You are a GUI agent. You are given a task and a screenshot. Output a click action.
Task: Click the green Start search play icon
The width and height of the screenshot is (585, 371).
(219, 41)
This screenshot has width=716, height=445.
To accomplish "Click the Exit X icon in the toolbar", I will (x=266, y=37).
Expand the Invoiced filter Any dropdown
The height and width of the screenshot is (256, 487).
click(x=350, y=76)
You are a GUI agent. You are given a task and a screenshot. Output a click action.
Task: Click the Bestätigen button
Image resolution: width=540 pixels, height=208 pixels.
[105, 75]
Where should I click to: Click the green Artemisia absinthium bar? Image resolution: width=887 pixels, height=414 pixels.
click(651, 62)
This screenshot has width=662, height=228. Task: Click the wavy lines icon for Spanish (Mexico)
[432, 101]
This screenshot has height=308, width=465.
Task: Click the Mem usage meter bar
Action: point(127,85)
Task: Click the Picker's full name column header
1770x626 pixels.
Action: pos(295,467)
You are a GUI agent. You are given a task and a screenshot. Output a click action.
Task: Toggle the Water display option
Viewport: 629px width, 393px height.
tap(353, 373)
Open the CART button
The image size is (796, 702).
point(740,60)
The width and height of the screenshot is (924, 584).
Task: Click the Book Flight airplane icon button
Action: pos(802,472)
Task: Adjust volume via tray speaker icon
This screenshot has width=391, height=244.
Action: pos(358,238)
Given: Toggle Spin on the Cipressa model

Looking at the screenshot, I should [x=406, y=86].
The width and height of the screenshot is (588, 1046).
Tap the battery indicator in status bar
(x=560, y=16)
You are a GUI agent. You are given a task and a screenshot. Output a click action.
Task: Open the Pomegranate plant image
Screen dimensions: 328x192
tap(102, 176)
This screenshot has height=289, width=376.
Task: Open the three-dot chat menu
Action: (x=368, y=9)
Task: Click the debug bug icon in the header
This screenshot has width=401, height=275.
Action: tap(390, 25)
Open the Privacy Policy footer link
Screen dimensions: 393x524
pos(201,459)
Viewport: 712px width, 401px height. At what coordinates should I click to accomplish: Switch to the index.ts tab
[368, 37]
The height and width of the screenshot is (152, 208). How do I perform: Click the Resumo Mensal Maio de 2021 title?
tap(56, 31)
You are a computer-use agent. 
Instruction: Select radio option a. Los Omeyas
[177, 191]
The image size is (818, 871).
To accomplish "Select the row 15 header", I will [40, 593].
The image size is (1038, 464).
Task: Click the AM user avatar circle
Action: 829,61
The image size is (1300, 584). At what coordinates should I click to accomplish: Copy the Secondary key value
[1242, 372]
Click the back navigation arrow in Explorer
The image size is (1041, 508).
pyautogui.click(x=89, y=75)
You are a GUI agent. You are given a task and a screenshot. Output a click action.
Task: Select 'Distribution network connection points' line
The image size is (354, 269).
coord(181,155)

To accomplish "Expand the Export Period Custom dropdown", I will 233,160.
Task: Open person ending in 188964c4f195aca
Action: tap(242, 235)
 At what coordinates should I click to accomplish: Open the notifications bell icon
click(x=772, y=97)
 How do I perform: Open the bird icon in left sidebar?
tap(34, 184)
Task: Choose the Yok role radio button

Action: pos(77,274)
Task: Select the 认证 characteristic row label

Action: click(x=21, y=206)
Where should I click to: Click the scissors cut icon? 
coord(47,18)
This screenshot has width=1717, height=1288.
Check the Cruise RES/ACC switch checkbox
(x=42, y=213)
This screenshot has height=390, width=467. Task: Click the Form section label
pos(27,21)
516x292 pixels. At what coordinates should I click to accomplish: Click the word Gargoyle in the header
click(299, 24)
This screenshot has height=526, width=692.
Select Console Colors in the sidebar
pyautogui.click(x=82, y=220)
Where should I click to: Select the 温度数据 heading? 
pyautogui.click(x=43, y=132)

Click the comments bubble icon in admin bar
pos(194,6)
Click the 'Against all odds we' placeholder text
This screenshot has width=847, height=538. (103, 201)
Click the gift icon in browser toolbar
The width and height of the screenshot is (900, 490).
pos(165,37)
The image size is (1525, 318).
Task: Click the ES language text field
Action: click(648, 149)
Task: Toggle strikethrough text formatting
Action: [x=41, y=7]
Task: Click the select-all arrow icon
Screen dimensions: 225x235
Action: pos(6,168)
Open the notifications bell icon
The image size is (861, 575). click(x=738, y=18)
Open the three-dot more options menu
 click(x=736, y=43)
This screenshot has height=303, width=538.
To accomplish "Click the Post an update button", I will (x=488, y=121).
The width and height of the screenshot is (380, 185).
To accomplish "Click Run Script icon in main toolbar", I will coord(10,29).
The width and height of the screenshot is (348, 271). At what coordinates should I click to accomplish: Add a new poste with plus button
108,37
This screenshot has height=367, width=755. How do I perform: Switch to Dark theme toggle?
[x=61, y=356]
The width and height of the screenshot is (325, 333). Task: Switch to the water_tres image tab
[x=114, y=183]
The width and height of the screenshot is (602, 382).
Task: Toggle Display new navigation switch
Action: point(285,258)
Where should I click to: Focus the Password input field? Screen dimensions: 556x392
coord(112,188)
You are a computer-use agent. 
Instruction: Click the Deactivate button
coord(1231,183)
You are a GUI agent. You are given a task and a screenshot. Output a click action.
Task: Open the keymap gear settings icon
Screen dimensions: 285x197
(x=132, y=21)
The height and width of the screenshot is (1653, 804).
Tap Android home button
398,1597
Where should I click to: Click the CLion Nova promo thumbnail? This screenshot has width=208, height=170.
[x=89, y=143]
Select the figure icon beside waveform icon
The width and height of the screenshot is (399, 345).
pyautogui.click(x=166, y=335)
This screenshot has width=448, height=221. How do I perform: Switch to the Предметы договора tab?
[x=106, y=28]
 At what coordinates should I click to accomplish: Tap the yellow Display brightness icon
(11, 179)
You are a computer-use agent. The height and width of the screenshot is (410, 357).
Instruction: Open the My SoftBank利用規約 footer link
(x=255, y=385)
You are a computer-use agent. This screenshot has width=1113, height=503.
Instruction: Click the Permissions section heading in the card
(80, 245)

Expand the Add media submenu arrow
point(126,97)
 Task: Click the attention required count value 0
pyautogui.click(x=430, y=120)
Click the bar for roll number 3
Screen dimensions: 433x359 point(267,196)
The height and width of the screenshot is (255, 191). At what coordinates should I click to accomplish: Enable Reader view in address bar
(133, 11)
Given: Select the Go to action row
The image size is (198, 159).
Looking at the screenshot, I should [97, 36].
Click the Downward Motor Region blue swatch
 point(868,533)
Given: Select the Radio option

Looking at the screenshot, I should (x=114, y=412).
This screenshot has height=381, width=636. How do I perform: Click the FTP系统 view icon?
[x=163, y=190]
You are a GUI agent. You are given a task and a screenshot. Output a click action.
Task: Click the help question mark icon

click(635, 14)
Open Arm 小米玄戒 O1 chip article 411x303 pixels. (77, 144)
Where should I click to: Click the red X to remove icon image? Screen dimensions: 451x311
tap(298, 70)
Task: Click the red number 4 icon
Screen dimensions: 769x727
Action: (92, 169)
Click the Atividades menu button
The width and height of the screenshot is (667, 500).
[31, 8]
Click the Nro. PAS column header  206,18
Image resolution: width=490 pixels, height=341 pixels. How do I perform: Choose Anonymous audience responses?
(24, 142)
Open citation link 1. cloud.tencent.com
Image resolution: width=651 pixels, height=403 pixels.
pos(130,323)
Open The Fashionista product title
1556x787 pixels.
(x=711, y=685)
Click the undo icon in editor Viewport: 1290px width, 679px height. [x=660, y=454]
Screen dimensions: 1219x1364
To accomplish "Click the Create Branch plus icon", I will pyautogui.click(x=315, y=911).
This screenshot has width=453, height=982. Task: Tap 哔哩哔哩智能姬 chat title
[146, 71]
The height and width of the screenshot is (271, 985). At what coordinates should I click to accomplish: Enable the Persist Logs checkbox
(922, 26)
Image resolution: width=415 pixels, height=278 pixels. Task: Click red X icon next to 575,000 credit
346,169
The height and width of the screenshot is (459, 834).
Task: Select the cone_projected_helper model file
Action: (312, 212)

· · · · ·

**Activity:**
Using the entries shown above, reproduce verbatim the lines from the line bearing "This screenshot has width=662, height=228." to the line bearing "Task: Click the Picker's", inclusive.

**Output:**
This screenshot has width=662, height=228. Task: Click the wavy lines icon for Spanish (Mexico)
[432, 101]
This screenshot has height=308, width=465.
Task: Click the Mem usage meter bar
Action: point(127,85)
Task: Click the Picker's full name column header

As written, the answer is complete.